Executive compensation incentives influence firms’ conforming tax avoidance, research finds
LAWRENCE — The line between tax avoidance and tax evasion is often very thin.
“Some companies like dancing on that line — like tip-tapping all around it,” said Mehmet Kara, assistant professor of accounting at the University of Kansas.
“What we’re showing is that one unintended consequence of executives’ compensation contract design is lower profits, and this leads to lower taxes paid. But if you’re a shareholder whose only concern is maximizing profits, you’re potentially shooting yourself in the foot, depending on how you’re designing this contract.”
His paper titled “Equity incentives and conforming tax avoidance” finds that the risk-incentivizing component of option compensation (i.e., vega) is positively associated with conforming tax avoidance, while value-creation component of option compensation (i.e., delta) is negatively associated with conforming tax avoidance. The paper also shows that the negative association between delta and conforming tax avoidance is predominantly driven by risk aversion rather than value creation.
It appears in Contemporary Accounting Research.
Kara, who co-wrote the paper with Michael Mayberry and Scott Rane of the University of Florida, noted that tax avoidance is a phenomenon that regularly transpires in business.
He said, “Tax evasion is what is illegal — like just willfully breaking the law to minimize the taxes you pay. Whereas tax avoidance is utilizing the law in your favor to minimize your payments. Now, for us individuals, this could be in the form of charitable contributions, for example. But for corporations, there’s a very broad palette of options they can take to avoid taxes.”
Kara focuses on two subgroups of tax avoidance: conforming and nonconforming. Conforming tax avoidance occurs when a company lowers the numbers that it reports to the IRS for tax payment purposes, and in response to that, the numbers shown to shareholders are also lowered. Nonconforming tax avoidance occurs when loopholes are used in such a way that a company reports lower numbers to the IRS while simultaneously not lowering the numbers reported to shareholders.

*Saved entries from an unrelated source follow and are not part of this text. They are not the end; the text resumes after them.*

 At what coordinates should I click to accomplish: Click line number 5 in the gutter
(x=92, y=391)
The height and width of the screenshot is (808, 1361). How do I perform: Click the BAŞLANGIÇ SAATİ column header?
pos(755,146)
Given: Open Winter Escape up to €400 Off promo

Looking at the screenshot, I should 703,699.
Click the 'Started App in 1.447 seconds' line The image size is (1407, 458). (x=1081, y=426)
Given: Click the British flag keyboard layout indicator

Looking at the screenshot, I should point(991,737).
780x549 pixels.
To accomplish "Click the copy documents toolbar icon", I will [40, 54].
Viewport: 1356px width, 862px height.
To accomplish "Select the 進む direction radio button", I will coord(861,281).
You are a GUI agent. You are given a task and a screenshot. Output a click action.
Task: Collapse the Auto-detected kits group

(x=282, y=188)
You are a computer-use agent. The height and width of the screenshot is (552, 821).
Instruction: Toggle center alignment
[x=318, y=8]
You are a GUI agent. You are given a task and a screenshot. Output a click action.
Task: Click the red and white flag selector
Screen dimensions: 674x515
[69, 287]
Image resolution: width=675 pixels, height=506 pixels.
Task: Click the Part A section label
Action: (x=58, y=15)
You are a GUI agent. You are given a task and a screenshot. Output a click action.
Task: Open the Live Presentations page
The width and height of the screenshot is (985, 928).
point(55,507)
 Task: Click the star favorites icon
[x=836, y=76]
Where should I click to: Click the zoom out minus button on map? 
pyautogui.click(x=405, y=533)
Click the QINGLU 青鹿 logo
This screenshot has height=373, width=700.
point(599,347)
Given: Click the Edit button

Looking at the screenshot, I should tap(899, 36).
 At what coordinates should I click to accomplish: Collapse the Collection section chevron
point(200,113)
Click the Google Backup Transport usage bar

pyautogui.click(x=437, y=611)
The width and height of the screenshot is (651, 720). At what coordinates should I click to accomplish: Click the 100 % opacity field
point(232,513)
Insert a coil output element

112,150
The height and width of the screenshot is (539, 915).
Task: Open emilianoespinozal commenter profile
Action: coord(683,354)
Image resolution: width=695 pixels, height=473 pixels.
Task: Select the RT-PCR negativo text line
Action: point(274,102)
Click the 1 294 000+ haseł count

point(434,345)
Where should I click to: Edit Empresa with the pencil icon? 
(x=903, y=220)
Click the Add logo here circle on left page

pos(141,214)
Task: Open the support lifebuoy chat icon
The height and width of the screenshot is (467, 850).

“The downside to conforming tax avoidance is that while you’re reporting lower income to the IRS and paying less tax, you’re also lowering the numbers you report to shareholders because of the conformity between those two figures. Since everybody wants more profits, this can upset shareholders,” he said.
The researchers based their findings on executive compensation payouts. (Publicly traded companies must reveal their top five highest-paid executives, which in almost all instances includes the CEO, the CFO and the COO.)
“We’re essentially looking at the publicly available compensation information for the CEOs of these companies, constructing our compensation metrics, then tying those metrics for the CEOs back to the financial performance of the firms,” he said.
One factor that kept cropping up within how this data was analyzed was the element of risk.
“Regardless of how risk-loving or risk-seeking an individual might be, a majority of the population is very risk-averse, even people like CEOs,” Kara said. “A part of option compensation can be designed to incentivize risk-taking activities because companies don’t want to play it completely safe.”
He found that portion of option compensation tied to risk leads to higher conforming tax avoidance.
“Conforming tax avoidance is perceived to be risky. Reporting lower numbers to the IRS for tax purposes is inherently risky, but when this conforms with the lower number that you report to your shareholders, the perceived risk increases, which is why we see this association between conforming tax avoidance and this risk metric,” he said.
A native of Trabzon, Turkey, Kara has been with KU since 2019. He primarily focuses on tax research as part of the university’s accounting academic area. He asserts the unifying theme amongst all his work is “what influences people to behave a certain way.”
“It is important to think of not only the direct effects that an executive compensation contract could have but the unintended ones,” Kara said. “If you’re a shareholder of a company, you might want to dig deeper into the compensation contract of your CEO to see how that could influence some of the behavior of the person who is running the company.”